Each scene correlates to a piece of this phenomenon, all of them symbolise a certain characteristic. In preparation for this interview I wrote a couple of them out, but given the fact that people in the comment section have been so freely creative with their interpretation of the visuals I’ll refrain from sharing this for the sake of the viewers’ own interpretation. On a broader scale, it shows Sevda moving away from her life as a spy, an enlargement of the familiar ‘crossroad’ scenario we put soon-to-be mothers on. As if a woman can only be one thing, and never live in a twilight duality if they choose to be ‘different’. Something that strangely correlates with the life of a spy minus the aspect of really being judged by society.
In terms of the production value for the video, it’s incredibly ambitious. What were your crew able to do to allow you to bring your vision to fruition?
In total, we had a three-day shooting schedule with an extra day for the car shots with a second unit. We worked with an extremely tight budget, our Director of Photography David Foulkes went above and beyond with the grip team to create makeshift cranes and other elements that uplifted the movie but kept the costs workable.
Another crew member, Editor David Gesslbauer, was on board after I emailed him at one o’clock in the morning to ask him to join the project, he answered me the following morning, with the words “I jumped up from my seat when I read the title of the email” he later disclosed that he read it while working late at night on another project. David Gesslbauer and I spend three days in his studio in Berlin to put all the puzzle pieces in the right order.
You’re still very much in your early years as a director, what does working on a project of this scale teach you?
Myself being a novice in the game meant that the people around me played a huge aspect in building further on the plethora of my own ideas. I think every creator, in any shape or form, can find themselves in the feeling that some processes almost feel spiritual. On the first day we shot the rave scene, a scene that had to carry a tremendous amount of weight, it was after all the final scene of the project. Although in the pre-production phase we didn’t give it that much energy. After all, we were dealing with getting an actual helicopter. I found that this would be one of the more challenging scenes in terms of choreography and feeling. It took half a day and a lot of takes to get it just right. It’s weird how a scene with a giant black rock and a dancing artist was the most challenging aspect of the monster production.
Sevdaliza brings this amazing energy on set, people really get that best grind out whilst working with her. As a director, this is such a blessing. It creates the feeling that your vision is understood and approached with a sense of magic. Next to her and all the amazing cast, working with Actor Leny Breederveld was a really eye-opening process, we had a brief call on the phone when Leny disclosed this was her first video clip assignment ever, given the fact she’s one of the biggest actresses of the Netherlands. It was amazing to be able to work with an acclaimed actress like her on an unconventional and guerrilla shoot like this one.

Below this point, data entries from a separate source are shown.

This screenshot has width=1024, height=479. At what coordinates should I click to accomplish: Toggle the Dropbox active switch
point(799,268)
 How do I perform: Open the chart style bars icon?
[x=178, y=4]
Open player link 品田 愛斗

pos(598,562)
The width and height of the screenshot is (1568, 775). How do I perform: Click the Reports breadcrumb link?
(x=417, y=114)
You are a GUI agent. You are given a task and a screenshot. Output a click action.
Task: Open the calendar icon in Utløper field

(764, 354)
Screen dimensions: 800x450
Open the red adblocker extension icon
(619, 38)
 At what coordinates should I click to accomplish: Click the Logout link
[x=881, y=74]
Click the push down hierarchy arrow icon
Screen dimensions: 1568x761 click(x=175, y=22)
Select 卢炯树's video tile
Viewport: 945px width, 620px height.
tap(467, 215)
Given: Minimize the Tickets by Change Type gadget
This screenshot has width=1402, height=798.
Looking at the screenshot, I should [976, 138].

I think every creator, in any shape or form, can find themselves in the feeling that some processes almost feel spiritual.
Can you tell us anything about what will you be working on in the near future?
Personally, the atmosphere of the project, the connection I felt with the crew and the cultural impact of the project did a lot for me! I hope to bring that same energy to a new project whatever that may be, currently, we’re working on a CGI project, and next to that my first short film is about a very personal topic revolving around my upbringing.